_Exercise_
Pictures should be omitted; restate word for word the lines from the one holding "Where should I" through the last line of the entries below.

START Source data

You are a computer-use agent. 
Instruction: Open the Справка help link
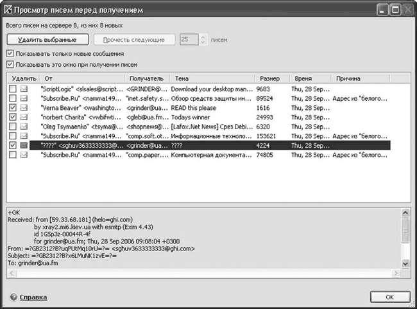click(33, 297)
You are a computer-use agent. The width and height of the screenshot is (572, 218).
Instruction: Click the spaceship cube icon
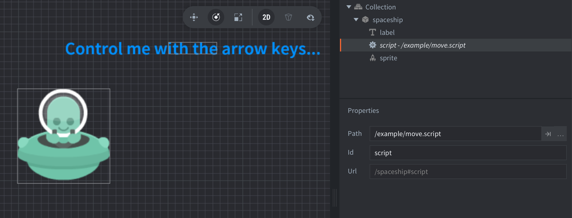[365, 20]
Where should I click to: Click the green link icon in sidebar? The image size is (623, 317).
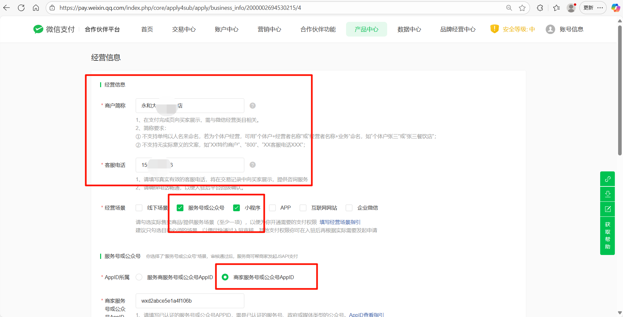607,179
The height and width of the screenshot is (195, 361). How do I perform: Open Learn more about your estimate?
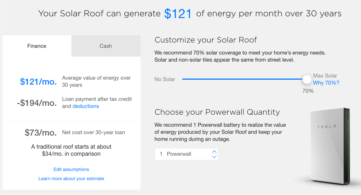coord(71,179)

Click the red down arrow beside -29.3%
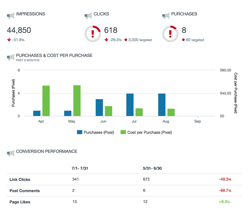pyautogui.click(x=106, y=40)
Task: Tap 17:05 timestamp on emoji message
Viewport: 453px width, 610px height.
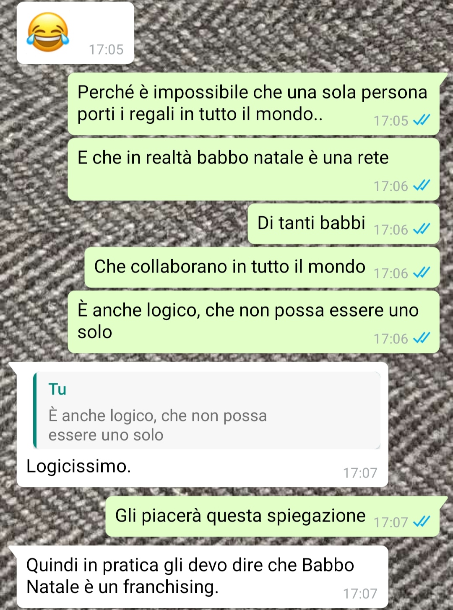Action: click(106, 49)
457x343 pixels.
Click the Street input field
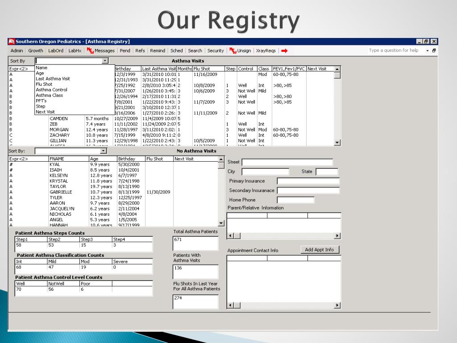point(287,162)
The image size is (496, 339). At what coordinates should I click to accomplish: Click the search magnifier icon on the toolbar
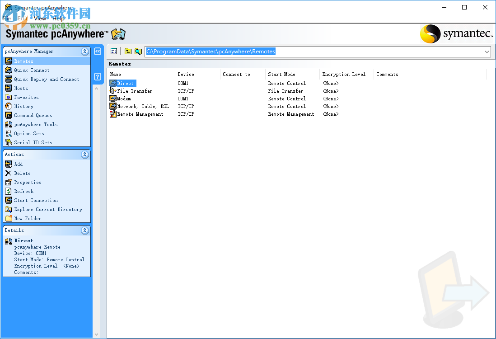pos(138,52)
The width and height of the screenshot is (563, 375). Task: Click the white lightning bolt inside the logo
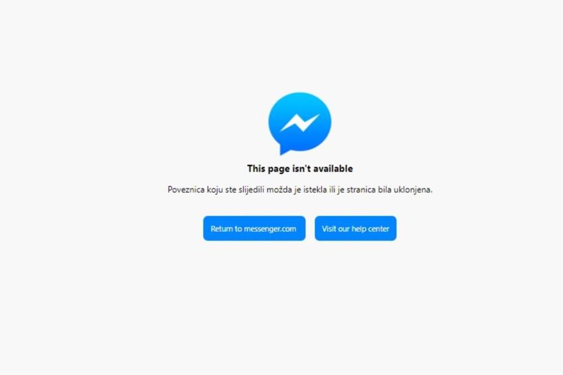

END Source data

_Exercise solution_
Where should I click to: Click the green link icon in sidebar? The image size is (623, 317).
607,179
The height and width of the screenshot is (195, 361). How do I perform: Open Learn more about your estimate?
coord(71,179)

Click the red down arrow beside -29.3%
pyautogui.click(x=106, y=40)
Task: Tap 17:05 timestamp on emoji message
Viewport: 453px width, 610px height.
Action: click(106, 49)
457x343 pixels.
Click the Street input field
point(287,162)
The image size is (496, 339). At what coordinates should I click to accomplish: Click the search magnifier icon on the toolbar
pos(138,52)
The width and height of the screenshot is (563, 375). Task: Click the white lightning bolt inside the logo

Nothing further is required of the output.